DDP implementation in LLM

Hey Guys,
how can I use DDP to make my two GPUs work together and parallel on answering questions with an LLM like Mistral-7B?

This may be relevant How to inference under DDP

I am a little new in this topic but what I want is that I run my model but i dont want the model to be split up between my gpus but to ,work together" parallel to create the answer faster. does this make sense? what is the correct way to achieve this?

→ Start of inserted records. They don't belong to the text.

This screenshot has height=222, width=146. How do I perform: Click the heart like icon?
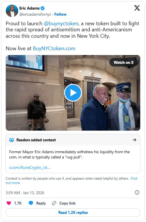pos(9,203)
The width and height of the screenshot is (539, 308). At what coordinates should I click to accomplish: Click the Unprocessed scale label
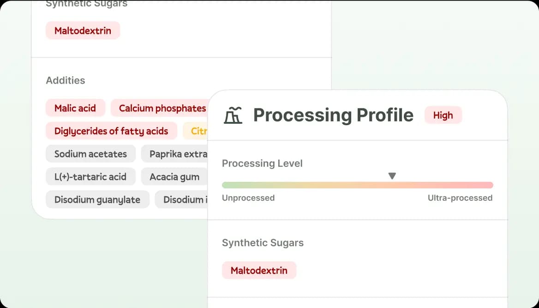248,198
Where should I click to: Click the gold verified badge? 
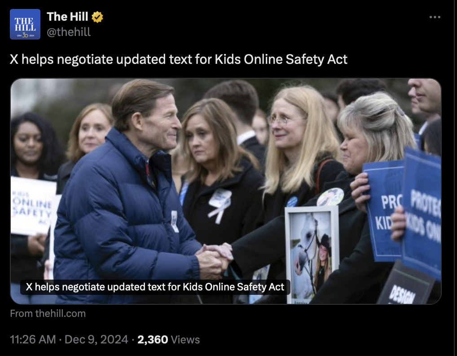pos(97,17)
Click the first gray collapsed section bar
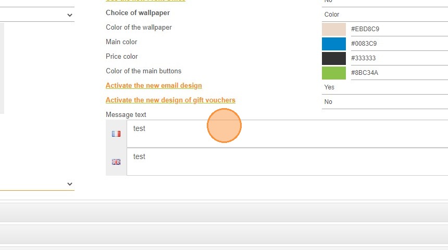 [224, 213]
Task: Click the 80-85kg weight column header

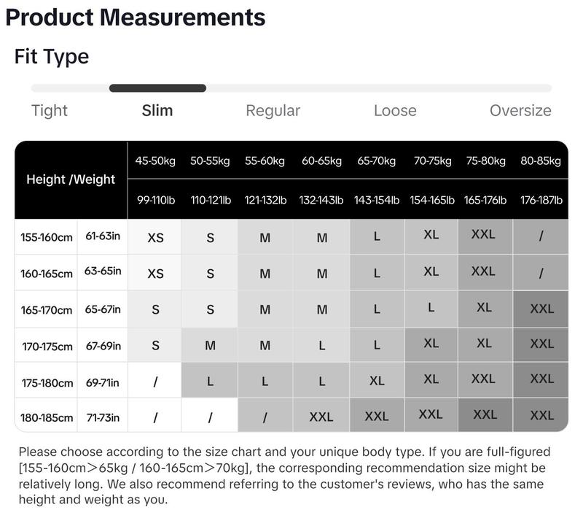Action: click(541, 161)
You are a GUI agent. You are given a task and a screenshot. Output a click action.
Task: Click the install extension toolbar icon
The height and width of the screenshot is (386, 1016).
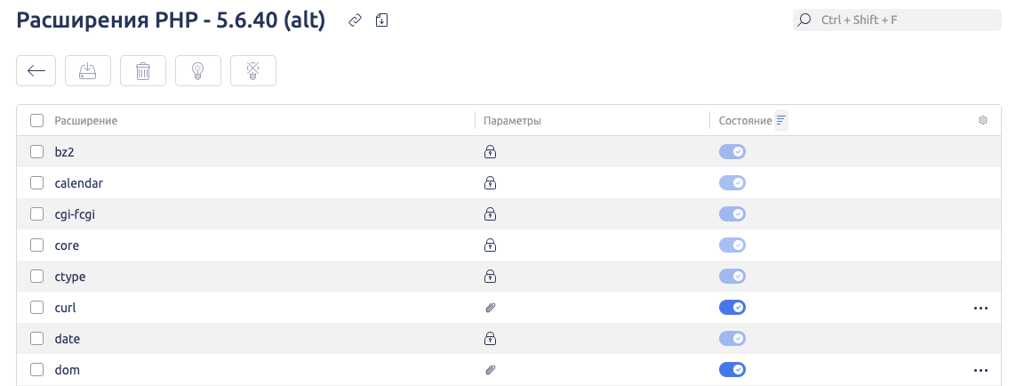pos(88,72)

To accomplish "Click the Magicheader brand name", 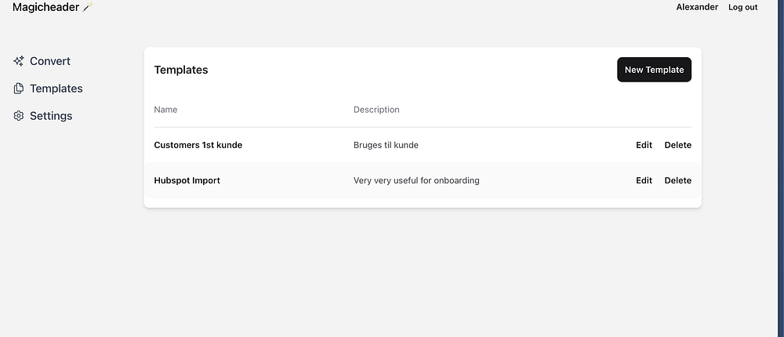I will (x=45, y=7).
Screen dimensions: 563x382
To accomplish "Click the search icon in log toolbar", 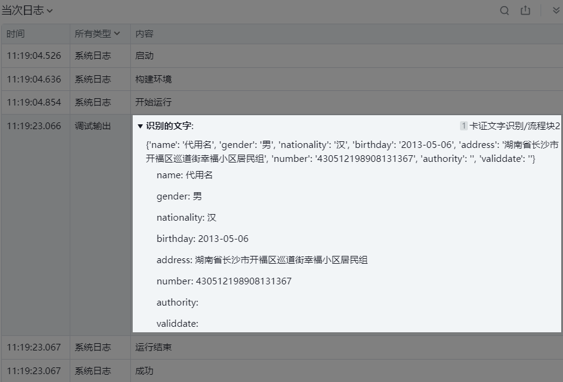I will point(504,11).
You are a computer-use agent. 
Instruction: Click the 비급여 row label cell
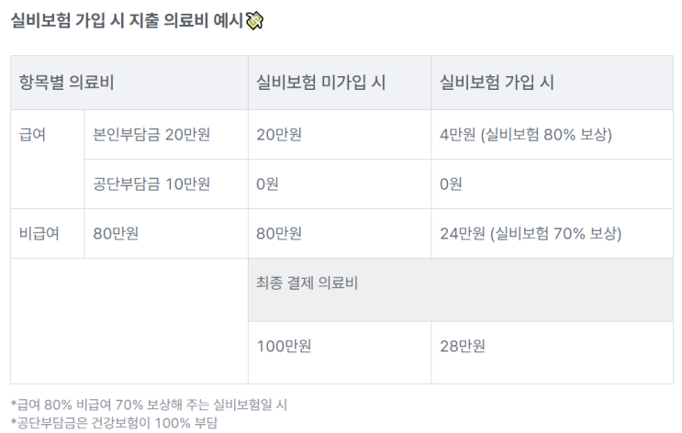(x=48, y=233)
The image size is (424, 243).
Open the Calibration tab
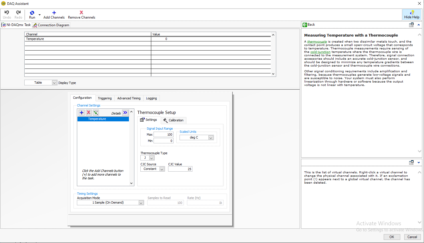[x=174, y=121]
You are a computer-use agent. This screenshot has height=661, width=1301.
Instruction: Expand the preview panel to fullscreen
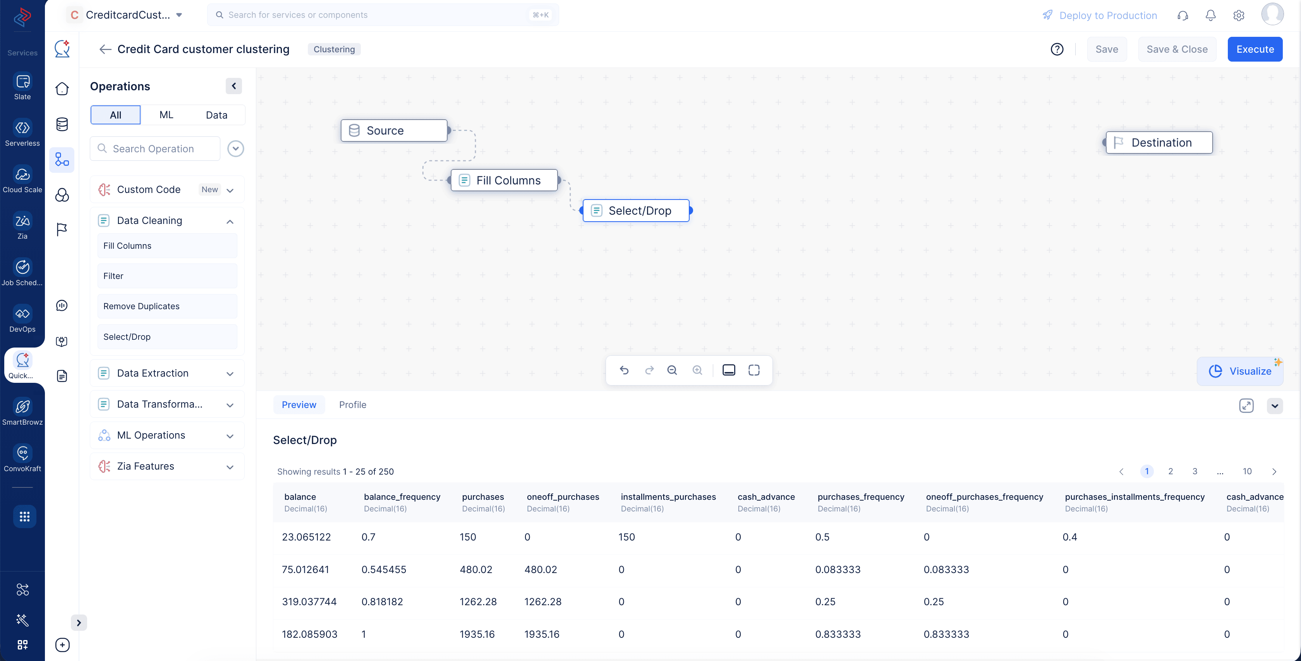click(x=1246, y=406)
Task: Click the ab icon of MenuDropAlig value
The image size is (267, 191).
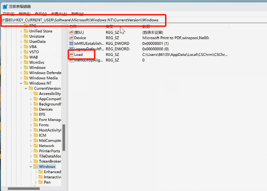Action: click(x=71, y=60)
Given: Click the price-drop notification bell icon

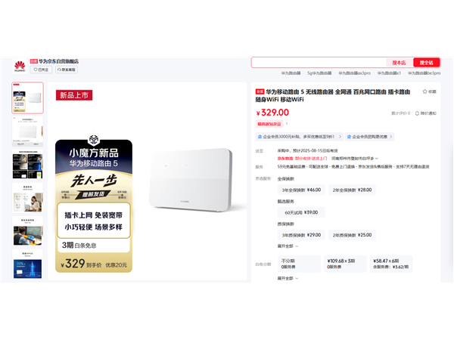Looking at the screenshot, I should point(417,113).
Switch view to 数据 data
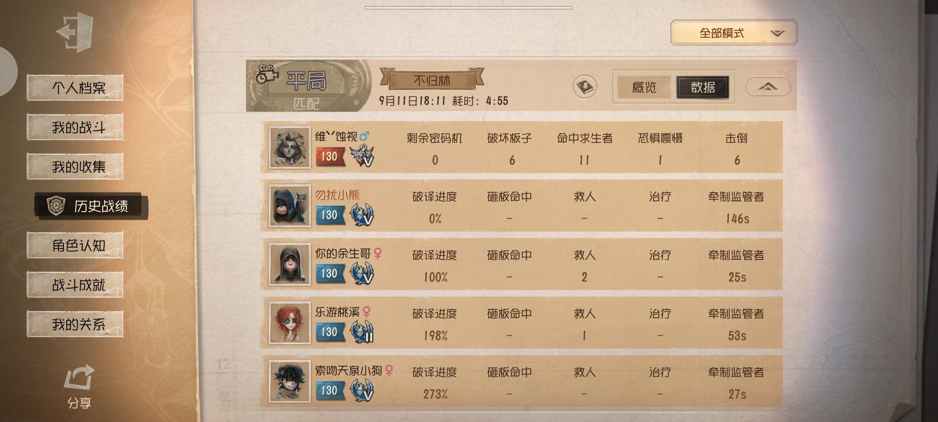The width and height of the screenshot is (938, 422). click(703, 87)
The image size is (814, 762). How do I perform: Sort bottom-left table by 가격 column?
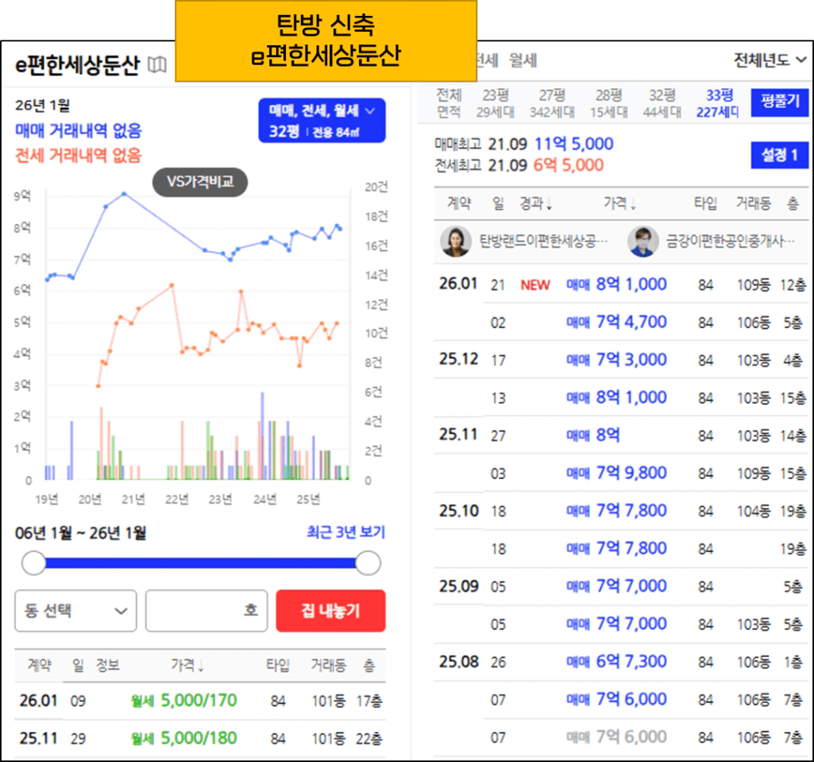pyautogui.click(x=187, y=666)
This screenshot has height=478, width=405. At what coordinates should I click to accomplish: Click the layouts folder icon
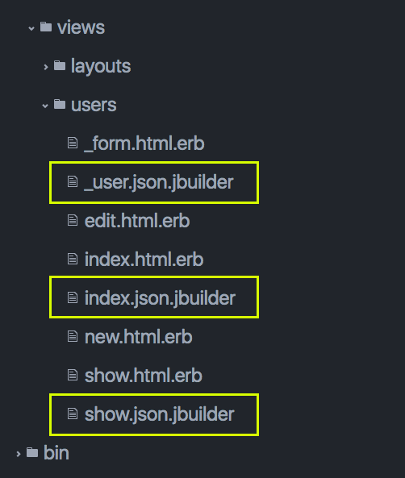pos(60,65)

This is my code to simply run the mistral-7B
But how can I make my 2 GPUs (Tesla M40 24GB) act like one large gpu so the output gets faster?

import torch
from transformers import AutoTokenizer, AutoModelForCausalLM

local_model_path = "/media/data/AI/models/mistral-7B"
# Load the tokenizer and model from the local folder
tokenizer = AutoTokenizer.from_pretrained(local_model_path)
model = AutoModelForCausalLM.from_pretrained(local_model_path, torch_dtype=torch.float16)
# Ensure the model is in evaluation mode
model.eval()

class TransformersLLM:
    def __init__(self, model, tokenizer, device):
        self.model = model.to(device)  # Move model to the specified device
        self.tokenizer = tokenizer
        self.device = device

    def invoke(self, prompt):
        # Tokenize the input prompt and move tensors to the appropriate device
        inputs = self.tokenizer(prompt, return_tensors="pt").to(self.device)
        
        # Generate the output using the model
        with torch.no_grad():  # Disable gradient calculations to save memory
            outputs = self.model.generate(input_ids=inputs['input_ids'].to(self.device), max_length=4096)
        
        # Decode the generated output to a string
        return self.tokenizer.decode(outputs[0], skip_special_tokens=True)

# Initialize the custom LLM class with accelerate
llm = TransformersLLM(model, tokenizer, "cuda")

print(llm.invoke("Who was Marie Curie?"))

Yes, DDP replicates rather than shards your model. The data is sharded, so that forward/backward can be parallelized.